Mating System Biology of the Florida Native Plant: Illicium parviflorum

Self-incompatibility is thought to have played a profound role in the evolution of the angiosperms. However, there is little evidence of self-incompatibility systems in early diverging lineages of flowering plants. Illicium parviflorum, one such early-divergent angiosperm, is an evergreen perennial species endemic to central Florida, particularly within the Ocala National Forest. Although locally abundant, I. parviflorum is currently listed as endangered at the state level due to being under constant threat of habitat disturbance and over-harvesting. Notably, this species had been described as self-incompatible due to its low seed-set. However, low seed set may also be a result of strong, early inbreeding depression. Using cross-pollinations, histology, and molecular analysis, I provide conclusive evidence that I. parviflorum possesses the ability to self-fertilize, while finding no evidence of a self-incompatibility system.
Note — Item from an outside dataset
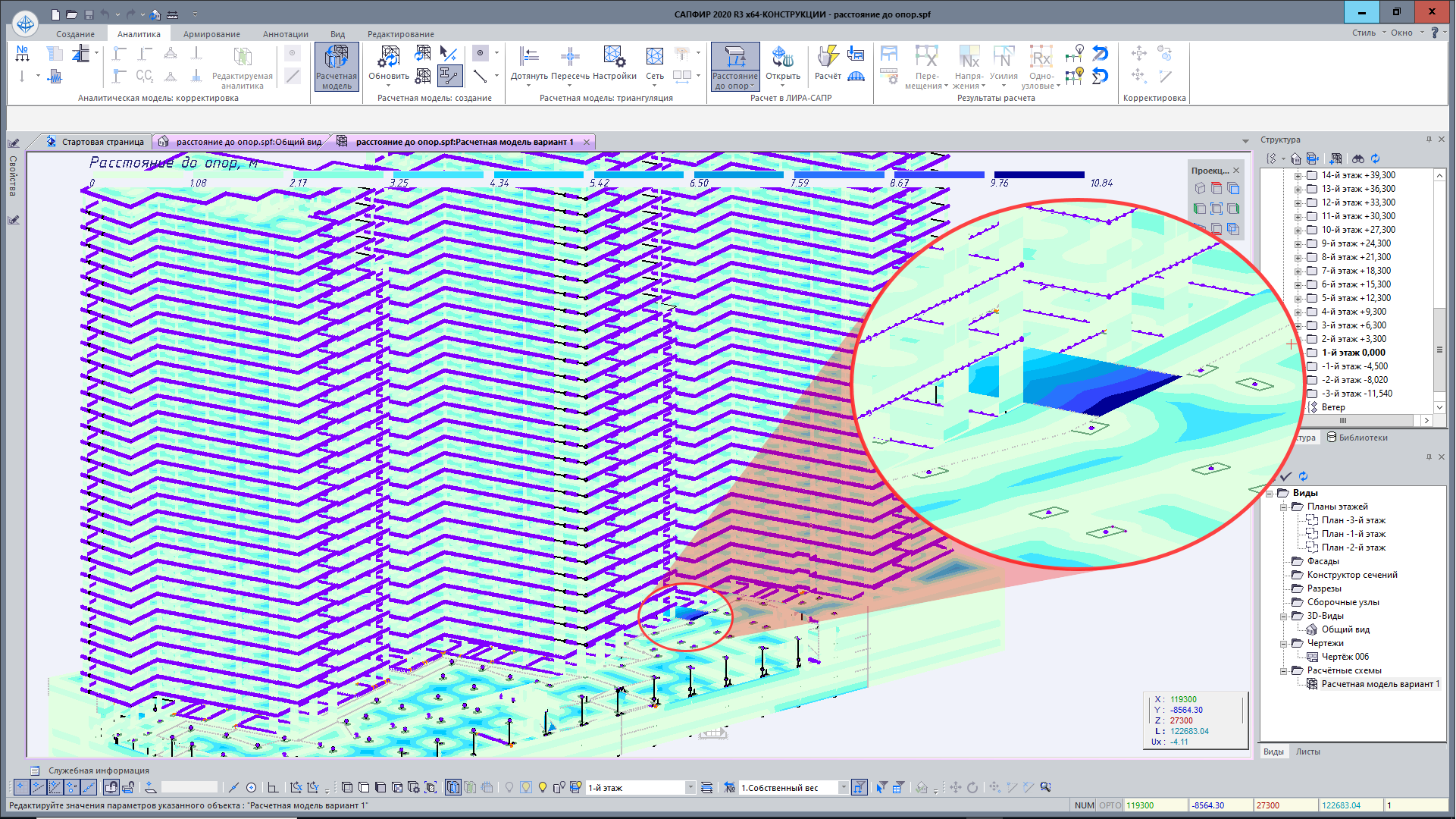Open the Собственный вес load case dropdown
Screen dimensions: 1456x819
(x=843, y=788)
Furthermore, cross-pollinations of individuals within and between populations revealed heterosis, while seeds collected from self-pollinations were smaller than those collected from out-crosses, suggesting that inbreeding may be reducing fitness within populations. An analysis used to estimate parental genotypes of individuals in a population using AFLP markers identified two out of 23 plants to be the result of natural self-pollination, while the mean (+ s.e.) pollen: ovule ratio of I. parviflorum was found to be 511 + 86, a ratio consistent with a species that relies primarily, but not exclusively, on outcrossing. Pollen/ovule ratios of I. parviflorum and other small flowered Illicium are lower than their larger flowered, derived relatives, suggesting that the ancestral floral type to the Illicium lineage was self-compatible. These results support the hypothesis that early angiosperm species had the ability to self-fertilize and that self-incompatibility systems did not arise until after the origin of the bisexual flower.